È quanto emerge dall'inchiesta della Dda di Palermo che stamani ha
portato all'arresto di 13 persone con l'accusa di riciclaggio e usura. Le
manette sono scattate per Giuseppe Morreale, 59 anni, Angela Correra, 46
anni, Veronica Morreale, 26 anni, Antonino Carra, 47 anni, Giuseppe
Citarda, 39 anni, Antonino Di Maio, 62 anni, Carlo Fallucca, 47 anni,
Maurizio Tafuri, 47 anni, Giuseppe Vassallo, 63 anni, Rosario Napoli, 36
anni, tutti di Palermo. Ed ancora, Michele Maiorana, 59 anni, nato a
Trapani, Salvatore Ala, 75 anni, originario di Roma, Pietro Anzalone 46
anni, di Ventimiglia di Sicilia, nel palermitano.

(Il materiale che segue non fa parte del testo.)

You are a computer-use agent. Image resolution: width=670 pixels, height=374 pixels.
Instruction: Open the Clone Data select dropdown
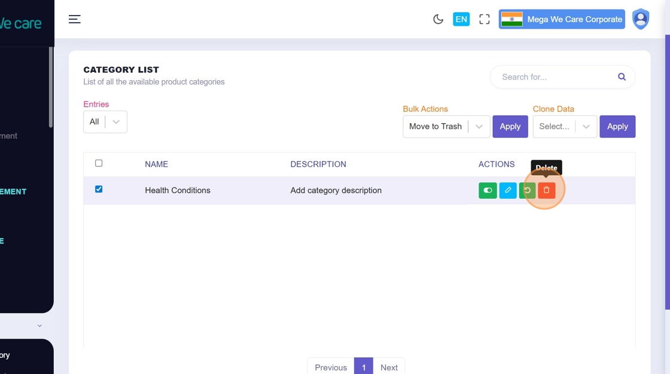(565, 126)
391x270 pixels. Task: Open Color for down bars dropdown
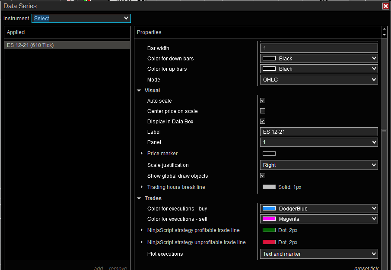click(x=319, y=58)
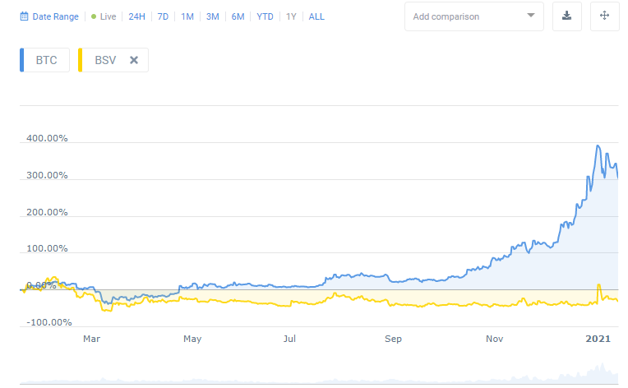Click the calendar Date Range icon
628x388 pixels.
pyautogui.click(x=24, y=16)
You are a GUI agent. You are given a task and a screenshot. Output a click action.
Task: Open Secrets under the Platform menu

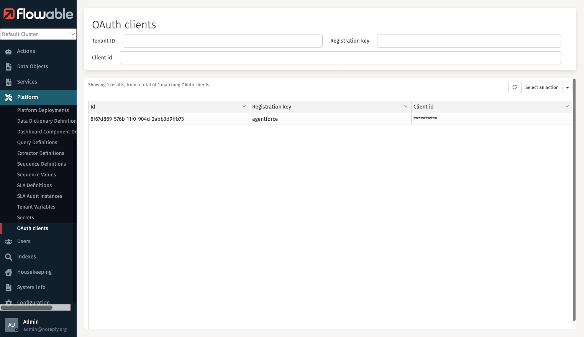click(x=25, y=217)
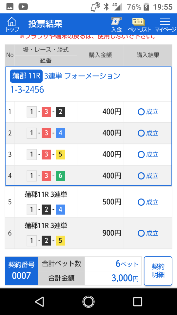Viewport: 177px width, 315px height.
Task: Tap the green boat 6 swatch in row 4
Action: (60, 176)
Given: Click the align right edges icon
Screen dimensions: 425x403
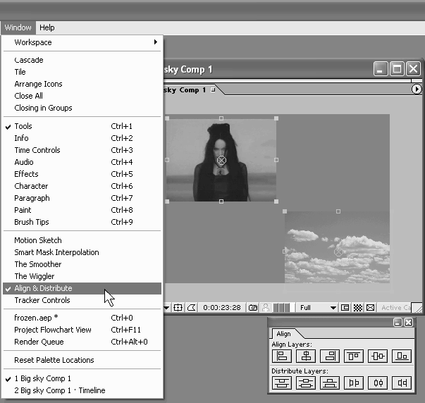Looking at the screenshot, I should (329, 357).
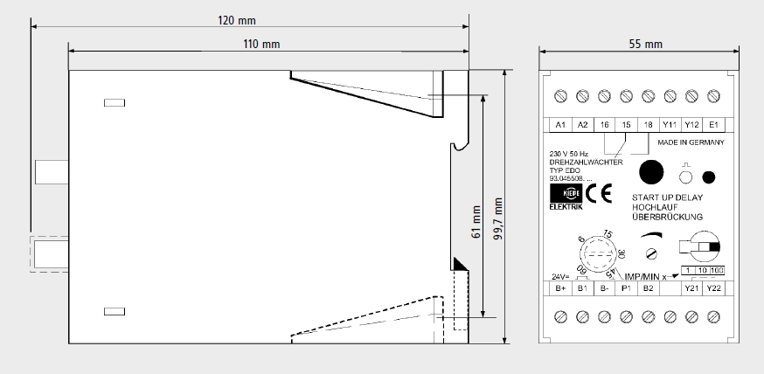
Task: Click terminal label B+
Action: click(561, 287)
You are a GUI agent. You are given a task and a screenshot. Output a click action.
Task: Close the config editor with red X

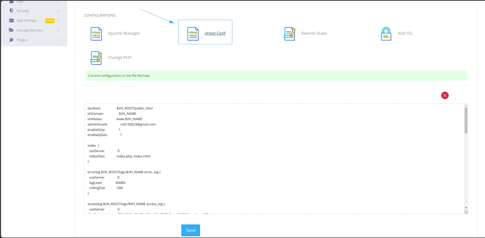[445, 95]
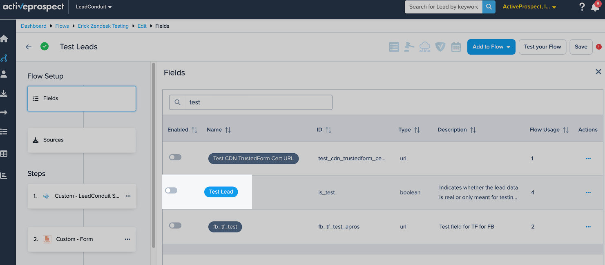605x265 pixels.
Task: Click the shield icon in flow toolbar
Action: [440, 47]
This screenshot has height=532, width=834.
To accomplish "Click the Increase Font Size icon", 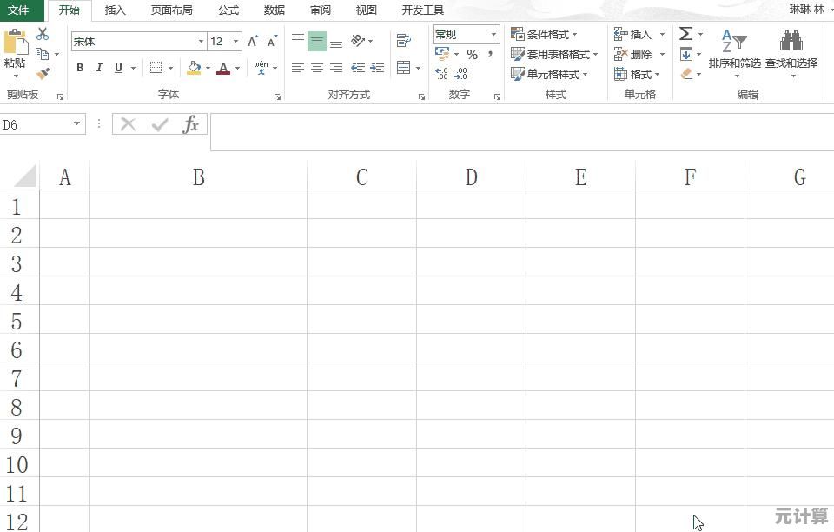I will coord(253,42).
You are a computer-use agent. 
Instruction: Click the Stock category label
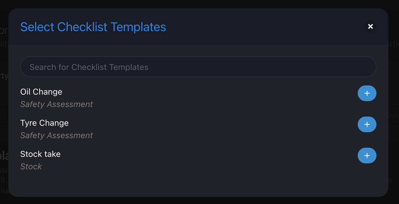coord(31,167)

L'indagine è coordinata dal procuratore aggiunto Giuseppe Pignatone e dai
sostituti Maurizio De Lucia e Gino Cartosio. Dagli accertamenti svolti,
risulta che un gruppo, vicino al boss Nicola Mandalà, già detenuto per
mafia e accusato di avere gestito negli ultimi anni la latitanza di
Provenzano fra cui anche il viaggio a Marsiglia del padrino, negli ultimi anni
avrebbe riciclato denaro sporco nella sala da gioco con la complicità di
alcuni dipendenti del casinò che sono indagati.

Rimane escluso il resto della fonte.